* _Task to complete_
Each entry must be given again exactly; images do not belong in the copy.

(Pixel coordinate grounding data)
━━━

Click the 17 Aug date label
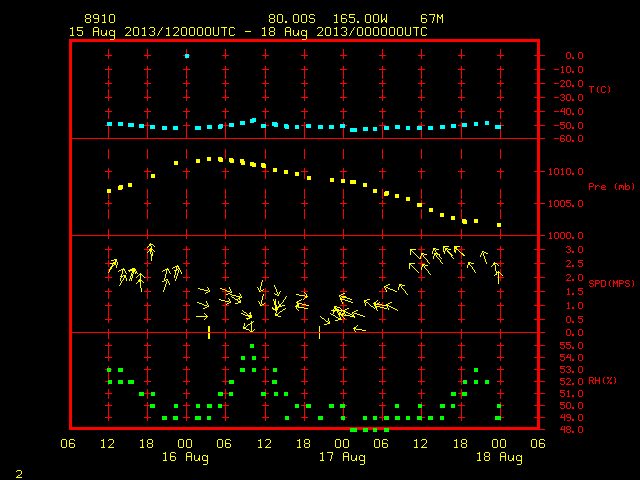The height and width of the screenshot is (480, 640). [342, 457]
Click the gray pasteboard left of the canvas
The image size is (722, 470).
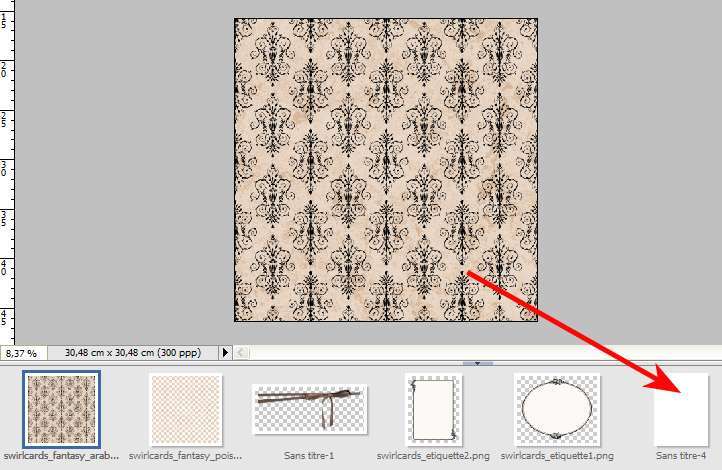120,170
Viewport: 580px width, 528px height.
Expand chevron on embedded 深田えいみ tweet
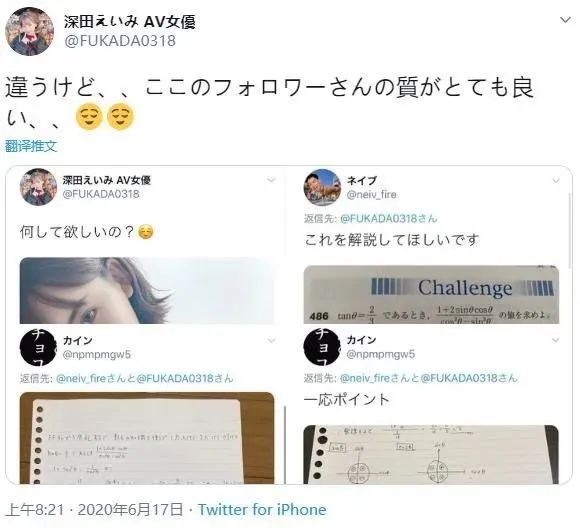point(271,180)
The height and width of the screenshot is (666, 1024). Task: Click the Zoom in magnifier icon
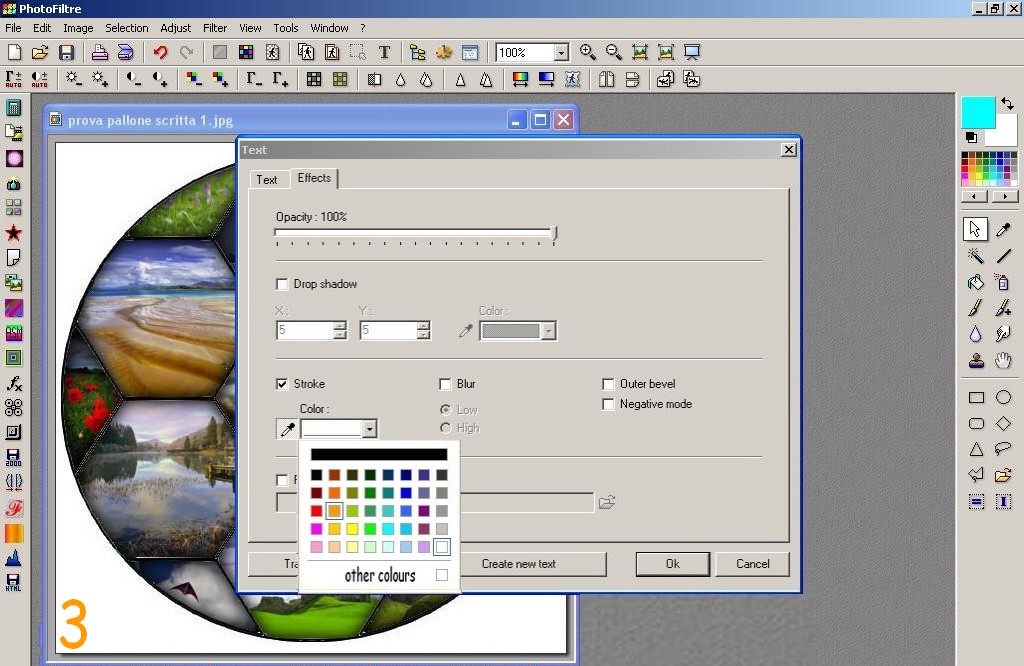(588, 53)
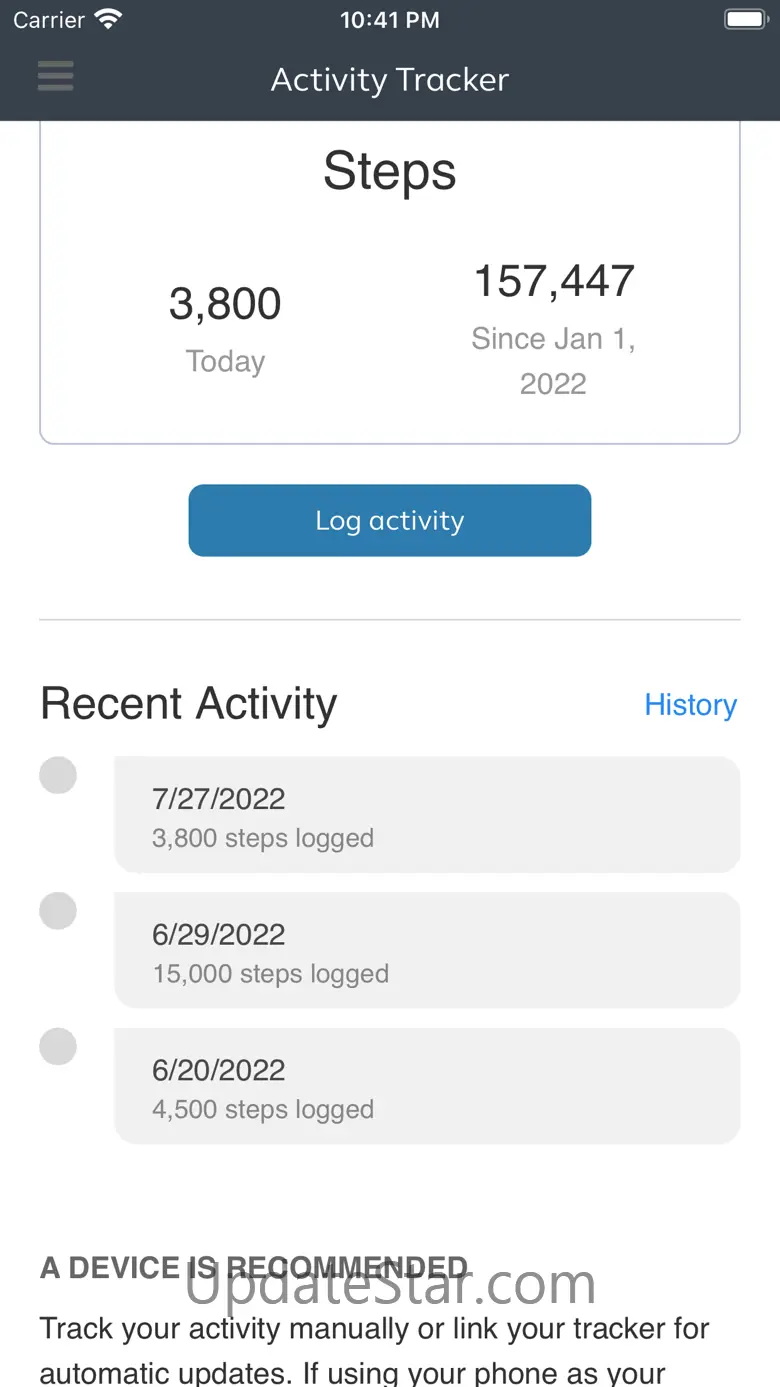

━━━

* _Result below_
Click the 17 Aug date label
The height and width of the screenshot is (480, 640). [342, 457]
Click the gray pasteboard left of the canvas
The image size is (722, 470).
120,170
Viewport: 580px width, 528px height.
Expand chevron on embedded 深田えいみ tweet
point(271,180)
The height and width of the screenshot is (666, 1024). Task: Click the Zoom in magnifier icon
(588, 53)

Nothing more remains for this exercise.